Ich will nämlich kein langweiliges Fotoblog machen, damit ich irgendwelchen Arbeitgebern gefalle, ich will nicht die „beste Version meines Selbst“ nach außen darstellen. Rotzig und verwirrt, vertippfehlert, das gehört auch dazu. Gelogen, verschleiert, ungenau, das will ich sein. Ich will rauschen. Das Sample in deinem Kopf werden, auf den du deinen ersten Hit schreibst. Los. Ich warte hier.

Damit lassen sich neue Dinge formen. Wenn du jetzt gerade da sitzt und denkst, „Scheiße, na so könnte ich auch schreiben“, dann mach’s. Shit, wir sind hier nicht zum Spaß. Das hier ist harte Arbeit. Schlechtes Schreiben, rotziges, widerliches Wort-Reihen ist auch Arbeit. Ich schreibe in der Hoffnung, dass du das auch tust. Alleine ist das nur Geplapper, zusammen ergeben wir das schönste Rauschen, dass die Welt kennt.

Und ja, deine Mutter findet diesen Eintrag doof. Ich ja auch.
Und ja, vermutlich wird mir jemand irgendwann etwas vorwerfen, was ich vor Jahren schrieb. Aber davor habe ich keine Angst mehr. Denn in den Meeren, die ich schrieb, findet sich zu allem etwas, das man zu meinen Ungunsten auslegen kann. Das ist völlig ok.
Und ja, wer dich mit Scheiße bewerfen möchte, der nimmt diese zuerst einmal in seine eigene Hand.
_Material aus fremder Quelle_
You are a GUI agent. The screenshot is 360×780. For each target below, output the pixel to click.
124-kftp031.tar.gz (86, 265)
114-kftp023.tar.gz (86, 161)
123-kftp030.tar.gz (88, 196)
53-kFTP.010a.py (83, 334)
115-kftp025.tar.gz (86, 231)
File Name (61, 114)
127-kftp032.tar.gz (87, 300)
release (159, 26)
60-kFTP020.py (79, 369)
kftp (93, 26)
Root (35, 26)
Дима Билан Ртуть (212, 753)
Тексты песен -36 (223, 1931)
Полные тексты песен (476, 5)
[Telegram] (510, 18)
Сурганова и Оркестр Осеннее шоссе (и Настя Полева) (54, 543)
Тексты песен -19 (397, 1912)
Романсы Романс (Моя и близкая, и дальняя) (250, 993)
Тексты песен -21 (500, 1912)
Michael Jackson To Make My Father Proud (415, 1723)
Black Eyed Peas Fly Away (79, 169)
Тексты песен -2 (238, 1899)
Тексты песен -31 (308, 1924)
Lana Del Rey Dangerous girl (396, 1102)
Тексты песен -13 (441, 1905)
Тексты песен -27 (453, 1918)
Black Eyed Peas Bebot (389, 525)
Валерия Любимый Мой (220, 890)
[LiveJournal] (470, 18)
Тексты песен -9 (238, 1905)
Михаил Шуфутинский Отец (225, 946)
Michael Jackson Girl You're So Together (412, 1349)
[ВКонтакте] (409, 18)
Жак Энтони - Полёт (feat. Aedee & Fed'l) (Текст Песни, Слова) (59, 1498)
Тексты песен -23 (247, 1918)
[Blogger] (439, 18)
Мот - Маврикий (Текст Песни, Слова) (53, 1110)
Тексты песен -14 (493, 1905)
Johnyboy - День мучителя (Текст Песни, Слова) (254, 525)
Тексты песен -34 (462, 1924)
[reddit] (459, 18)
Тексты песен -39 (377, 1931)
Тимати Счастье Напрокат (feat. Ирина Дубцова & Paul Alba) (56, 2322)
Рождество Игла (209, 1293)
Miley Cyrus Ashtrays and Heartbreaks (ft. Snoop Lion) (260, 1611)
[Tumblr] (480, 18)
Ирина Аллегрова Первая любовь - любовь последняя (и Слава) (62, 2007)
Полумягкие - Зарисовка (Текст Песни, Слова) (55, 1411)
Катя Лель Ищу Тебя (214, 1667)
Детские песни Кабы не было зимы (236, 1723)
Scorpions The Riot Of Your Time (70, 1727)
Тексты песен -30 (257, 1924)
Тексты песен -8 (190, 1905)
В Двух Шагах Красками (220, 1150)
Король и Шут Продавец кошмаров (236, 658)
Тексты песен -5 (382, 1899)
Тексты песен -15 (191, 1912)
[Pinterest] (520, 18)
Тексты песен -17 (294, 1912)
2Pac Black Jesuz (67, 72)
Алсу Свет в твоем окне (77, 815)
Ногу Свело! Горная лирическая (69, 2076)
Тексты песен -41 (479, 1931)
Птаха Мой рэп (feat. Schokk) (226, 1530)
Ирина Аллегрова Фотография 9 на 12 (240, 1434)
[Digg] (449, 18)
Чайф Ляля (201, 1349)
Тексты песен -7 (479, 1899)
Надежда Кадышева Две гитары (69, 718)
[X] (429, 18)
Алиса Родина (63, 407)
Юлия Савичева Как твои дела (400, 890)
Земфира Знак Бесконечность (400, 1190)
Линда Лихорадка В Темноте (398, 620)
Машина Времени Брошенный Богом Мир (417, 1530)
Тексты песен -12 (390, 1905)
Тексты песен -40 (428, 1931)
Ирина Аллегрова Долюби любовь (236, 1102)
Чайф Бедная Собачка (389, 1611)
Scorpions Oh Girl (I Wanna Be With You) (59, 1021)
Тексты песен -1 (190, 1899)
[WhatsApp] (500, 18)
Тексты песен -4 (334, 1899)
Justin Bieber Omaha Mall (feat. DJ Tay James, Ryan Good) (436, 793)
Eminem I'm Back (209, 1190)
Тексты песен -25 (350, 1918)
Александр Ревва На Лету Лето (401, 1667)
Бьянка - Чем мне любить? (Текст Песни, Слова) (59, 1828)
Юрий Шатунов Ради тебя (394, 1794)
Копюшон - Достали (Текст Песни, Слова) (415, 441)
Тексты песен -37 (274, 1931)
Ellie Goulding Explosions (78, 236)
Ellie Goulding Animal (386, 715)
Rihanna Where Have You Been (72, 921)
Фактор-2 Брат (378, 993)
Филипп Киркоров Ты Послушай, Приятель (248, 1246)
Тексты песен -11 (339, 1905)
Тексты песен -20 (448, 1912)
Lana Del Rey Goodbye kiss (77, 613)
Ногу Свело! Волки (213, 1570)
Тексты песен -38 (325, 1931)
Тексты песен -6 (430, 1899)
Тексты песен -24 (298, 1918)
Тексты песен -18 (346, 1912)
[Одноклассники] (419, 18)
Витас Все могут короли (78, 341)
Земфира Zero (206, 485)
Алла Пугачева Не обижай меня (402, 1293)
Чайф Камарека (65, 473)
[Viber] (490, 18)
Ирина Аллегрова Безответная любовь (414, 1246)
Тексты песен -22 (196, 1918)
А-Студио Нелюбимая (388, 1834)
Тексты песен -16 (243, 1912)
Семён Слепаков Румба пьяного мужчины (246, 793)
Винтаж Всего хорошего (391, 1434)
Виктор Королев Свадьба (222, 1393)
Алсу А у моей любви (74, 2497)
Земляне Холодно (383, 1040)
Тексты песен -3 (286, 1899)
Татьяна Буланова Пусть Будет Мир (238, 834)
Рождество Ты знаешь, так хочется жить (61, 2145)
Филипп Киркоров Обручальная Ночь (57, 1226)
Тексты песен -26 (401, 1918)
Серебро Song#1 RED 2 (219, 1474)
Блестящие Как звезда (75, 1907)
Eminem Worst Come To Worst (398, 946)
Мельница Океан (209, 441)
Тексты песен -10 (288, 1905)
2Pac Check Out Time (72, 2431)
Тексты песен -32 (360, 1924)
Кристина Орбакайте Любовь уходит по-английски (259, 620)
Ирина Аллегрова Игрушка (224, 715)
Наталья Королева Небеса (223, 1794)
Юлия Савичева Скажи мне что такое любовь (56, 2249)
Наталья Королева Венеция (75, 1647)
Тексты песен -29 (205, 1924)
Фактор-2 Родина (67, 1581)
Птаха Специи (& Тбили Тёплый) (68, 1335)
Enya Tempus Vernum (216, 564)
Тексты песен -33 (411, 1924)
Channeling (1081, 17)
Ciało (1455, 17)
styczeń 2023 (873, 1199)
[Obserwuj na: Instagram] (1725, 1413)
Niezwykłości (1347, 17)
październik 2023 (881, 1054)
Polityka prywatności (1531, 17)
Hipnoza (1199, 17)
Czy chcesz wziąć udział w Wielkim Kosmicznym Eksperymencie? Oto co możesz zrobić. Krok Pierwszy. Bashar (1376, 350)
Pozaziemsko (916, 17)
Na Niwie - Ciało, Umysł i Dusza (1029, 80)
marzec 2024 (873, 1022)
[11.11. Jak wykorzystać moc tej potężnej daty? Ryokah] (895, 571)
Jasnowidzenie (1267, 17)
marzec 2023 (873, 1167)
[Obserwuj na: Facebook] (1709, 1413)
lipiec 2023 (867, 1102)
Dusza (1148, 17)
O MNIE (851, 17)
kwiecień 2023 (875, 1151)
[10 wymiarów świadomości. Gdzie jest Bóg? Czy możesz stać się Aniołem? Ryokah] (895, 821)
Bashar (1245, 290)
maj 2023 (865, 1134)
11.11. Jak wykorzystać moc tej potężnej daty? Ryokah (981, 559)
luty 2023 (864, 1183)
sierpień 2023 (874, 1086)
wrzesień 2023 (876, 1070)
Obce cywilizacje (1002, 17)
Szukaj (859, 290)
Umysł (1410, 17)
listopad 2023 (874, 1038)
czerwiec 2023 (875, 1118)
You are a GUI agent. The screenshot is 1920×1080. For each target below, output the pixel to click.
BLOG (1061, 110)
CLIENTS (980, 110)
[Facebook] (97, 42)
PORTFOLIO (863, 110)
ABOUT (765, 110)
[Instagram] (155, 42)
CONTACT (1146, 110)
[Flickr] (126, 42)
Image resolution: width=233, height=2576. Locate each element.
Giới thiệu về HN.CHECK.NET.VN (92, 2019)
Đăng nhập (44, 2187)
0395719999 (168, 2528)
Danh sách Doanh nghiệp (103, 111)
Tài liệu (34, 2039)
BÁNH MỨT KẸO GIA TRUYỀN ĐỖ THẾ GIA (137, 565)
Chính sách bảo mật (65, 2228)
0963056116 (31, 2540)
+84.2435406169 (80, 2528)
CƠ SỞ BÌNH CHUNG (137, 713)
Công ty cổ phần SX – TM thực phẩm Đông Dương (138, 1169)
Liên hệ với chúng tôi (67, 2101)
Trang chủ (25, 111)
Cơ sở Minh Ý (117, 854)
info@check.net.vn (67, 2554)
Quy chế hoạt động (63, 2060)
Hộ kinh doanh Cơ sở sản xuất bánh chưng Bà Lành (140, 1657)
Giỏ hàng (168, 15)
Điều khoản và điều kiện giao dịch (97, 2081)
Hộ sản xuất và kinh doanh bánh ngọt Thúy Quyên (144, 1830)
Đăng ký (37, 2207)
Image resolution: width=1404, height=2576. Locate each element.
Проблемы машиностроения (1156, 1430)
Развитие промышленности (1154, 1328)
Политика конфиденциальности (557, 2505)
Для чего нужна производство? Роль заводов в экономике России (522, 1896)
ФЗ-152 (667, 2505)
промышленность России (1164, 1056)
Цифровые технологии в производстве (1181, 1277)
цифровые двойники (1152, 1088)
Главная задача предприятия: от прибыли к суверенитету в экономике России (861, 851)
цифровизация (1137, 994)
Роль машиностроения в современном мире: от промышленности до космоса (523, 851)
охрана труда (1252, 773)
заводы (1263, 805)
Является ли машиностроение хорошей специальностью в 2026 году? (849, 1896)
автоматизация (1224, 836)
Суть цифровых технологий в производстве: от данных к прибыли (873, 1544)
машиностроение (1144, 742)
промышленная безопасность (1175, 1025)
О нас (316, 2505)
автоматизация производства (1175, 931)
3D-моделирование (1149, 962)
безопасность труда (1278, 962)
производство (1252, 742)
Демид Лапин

Eine Antwort auf „Router in die Waschmaschine, Kochwäsche, Vollwaschmittel. Einmal Weißwaschen, bitte.“

  1. Unter uns, diese ganze „lösch mich aus dem Internet“-Nummer ist nur großer Murks. Und wie bei jedem Murks gibt es schon viele Firmen, die daran verdienen. Ausgedacht haben sich das halbwissende Berater, die mal irgendwann von irgendeinem (Einzel-)Fall gehört haben. Meiner Erfahrung nach googeln die wenigsten Personaler ihre Kandidaten, nicht mal die, die zu einem Vorstellungsgespräch eingeladen sind. Ausnahmen sind vielleicht webaffine Unternehmen, aber auch dort tun das längst nicht alle. Und abgesehen davon, bedeutet eine „weiße Weste“ für erfahrene Leute doch nur, dass der Kandidat a) null Interesse fürs Internet hat (und damit auch für Innovationen) oder b) ziemlich gut darin ist seine Spuren zu löschen.